Terbersit kerinduan dan harapan mendalam di balik kata itu. Pertama, bahwa pada dasarnya orang Manggarai respek baik terhadap hukum positif maupun hukum konvensi (yang secara turun-temurun diwaris-teruskan secara lisan dari para leluhur kepada generasi zaman now).
Kebiasaan Budaya lonto leok orang Manggarai berupa musyawarah untuk mufakat sangat dihargai oleh orang Manggarai yang mencintai kedamaian dan persaudaraan bahkan melampuai batas kepentingan personal dan kolektif.
Lewat media tuak, rongko, bahkan manuk (local wine, rokok, ayam) orang Manggarai mendorong adanya hambor (kegiatan mempererat kembali persahabatan yang telah retak).

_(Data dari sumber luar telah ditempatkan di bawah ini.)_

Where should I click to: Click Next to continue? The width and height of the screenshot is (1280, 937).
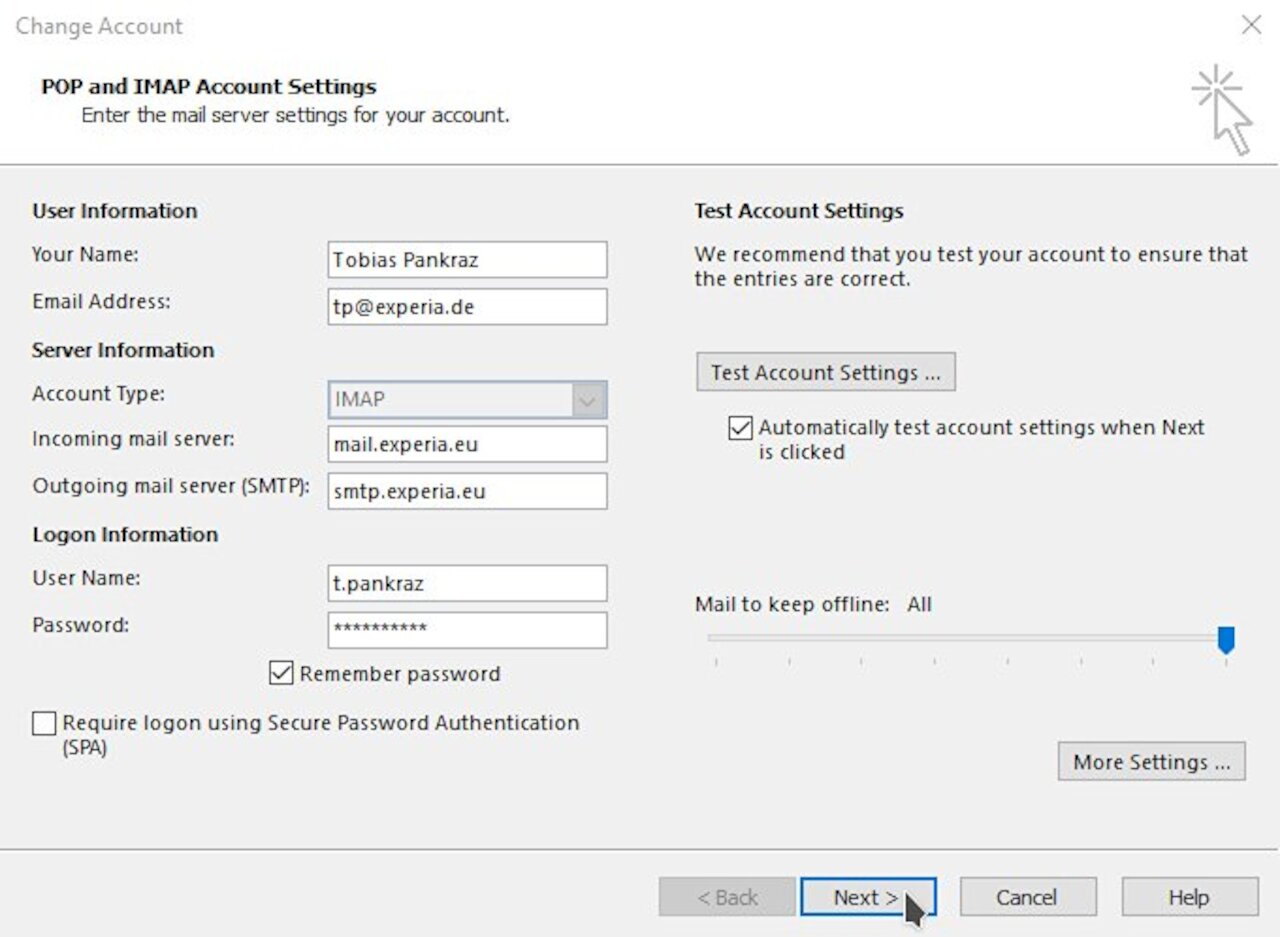866,896
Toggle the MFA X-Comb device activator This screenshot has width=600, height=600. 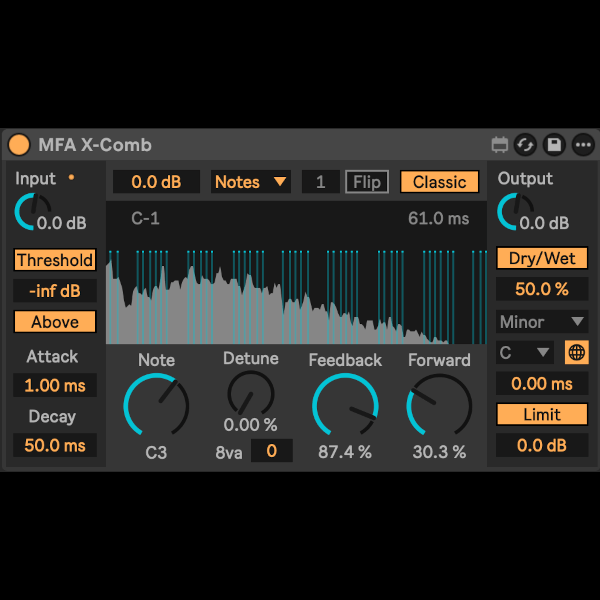click(x=19, y=145)
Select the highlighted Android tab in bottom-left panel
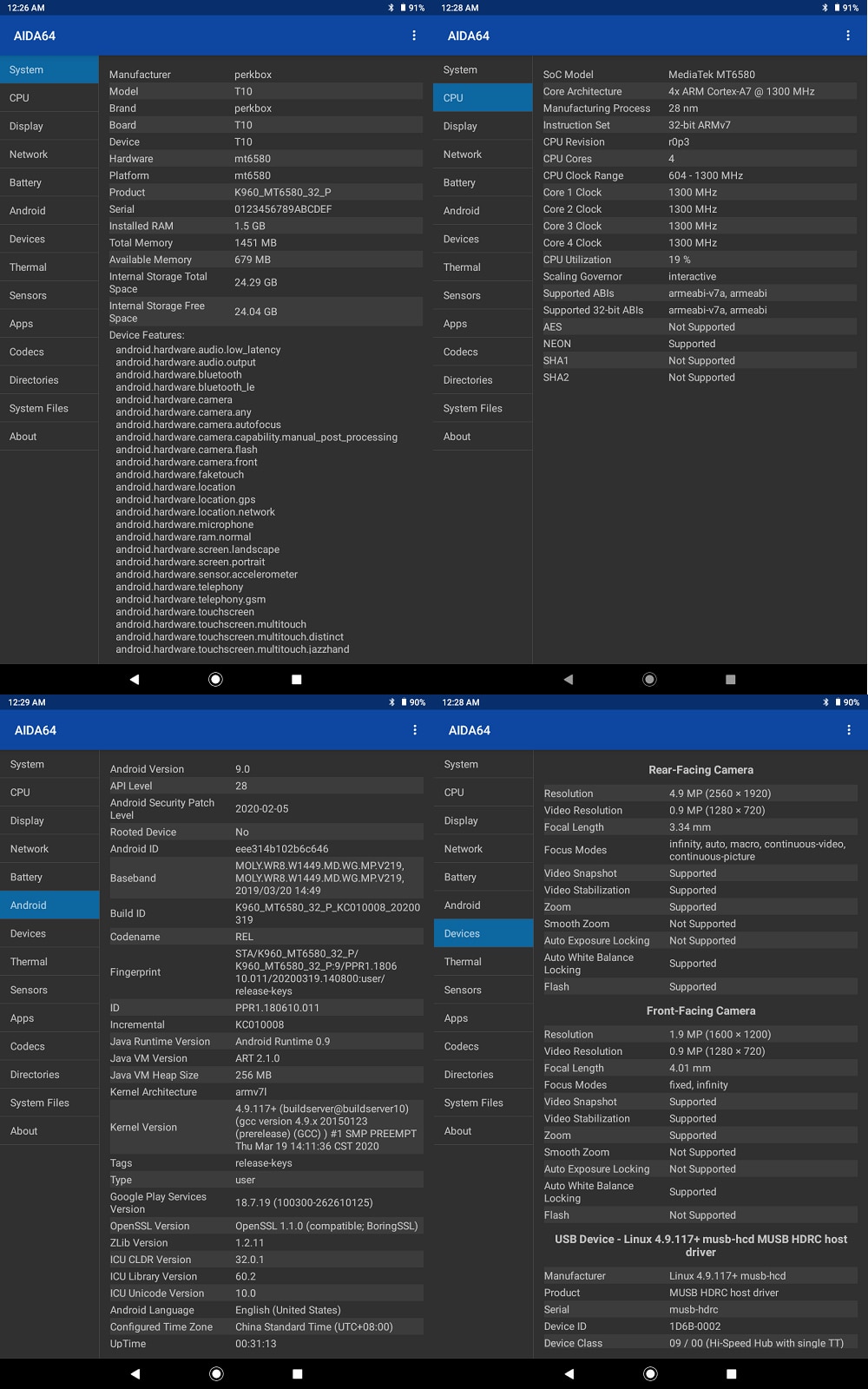 49,905
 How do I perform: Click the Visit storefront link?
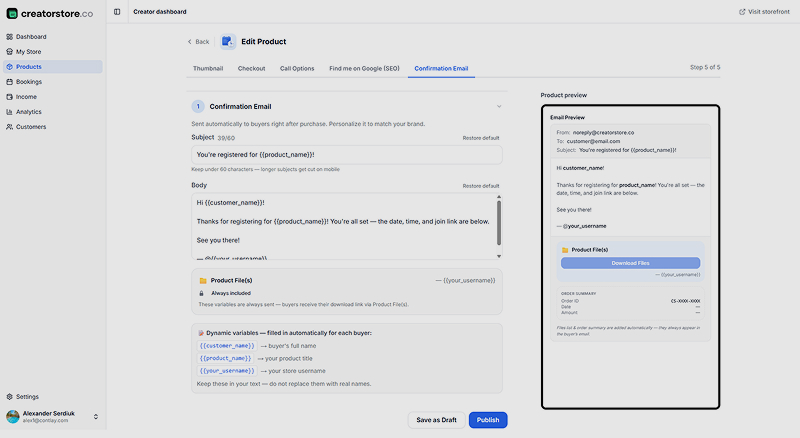click(x=764, y=12)
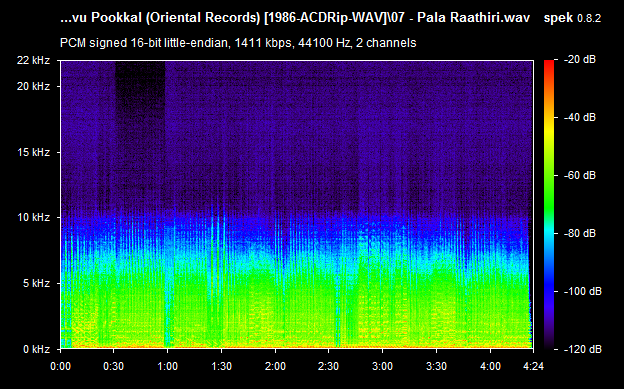Viewport: 624px width, 389px height.
Task: Click the 0:30 time axis marker
Action: pos(114,366)
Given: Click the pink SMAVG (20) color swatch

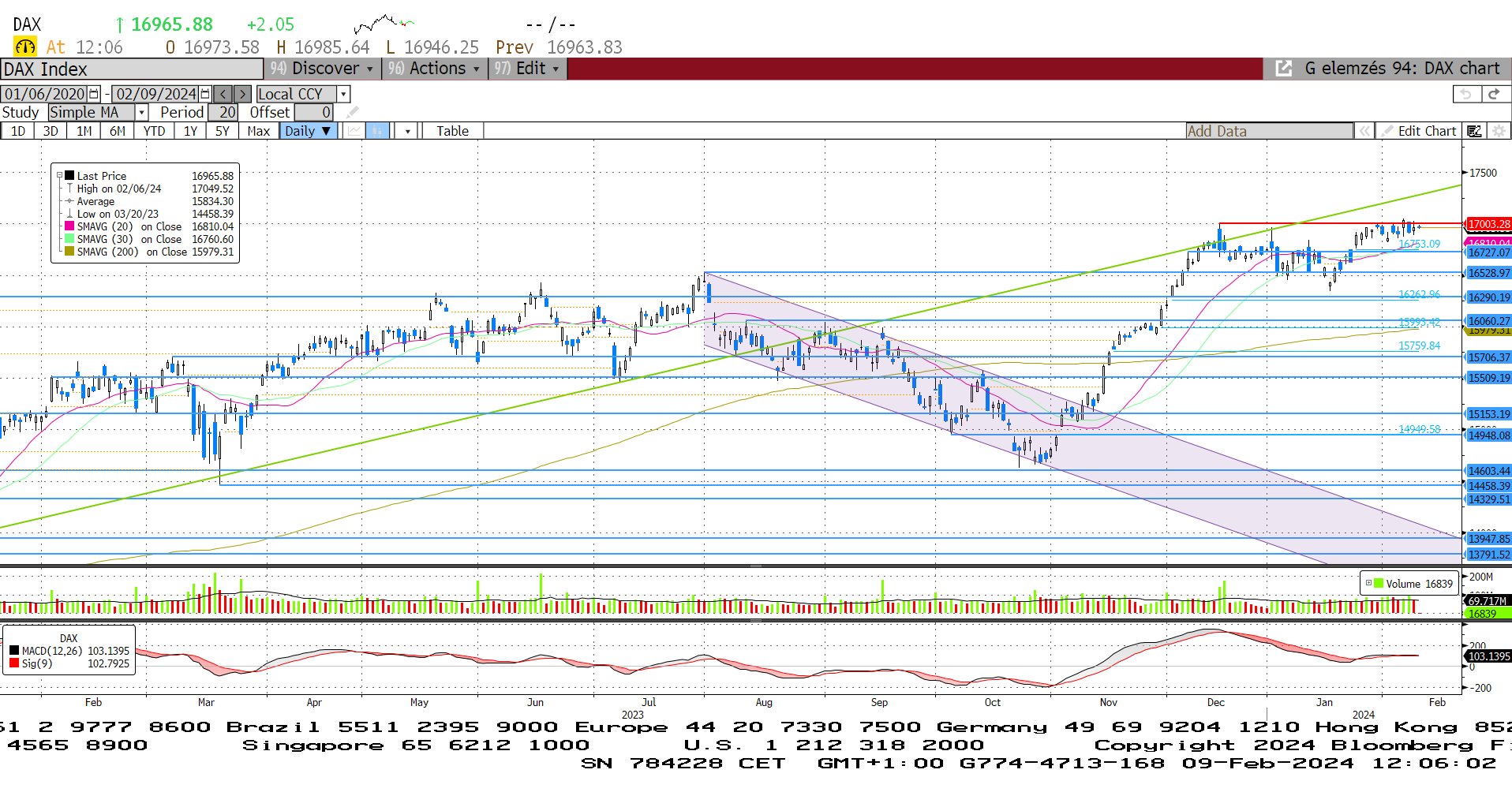Looking at the screenshot, I should pyautogui.click(x=69, y=226).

Orang yang bersalah mengakui kesalahannya dan berupaya untuk tidak melakukan kesalahan yang sama di waktu-waktu mendatang. Biasanya, kalau demikian, pihak yang dirugikan menerimanya dengan senang hati, penuh kekeluargaan dan persaudaraan.
Melalui media adat itu, pihak yang saling bersilang pendapat kembali menjalin persaudaraan dan kekeluargaan. Itulah hebatnya hukum adat.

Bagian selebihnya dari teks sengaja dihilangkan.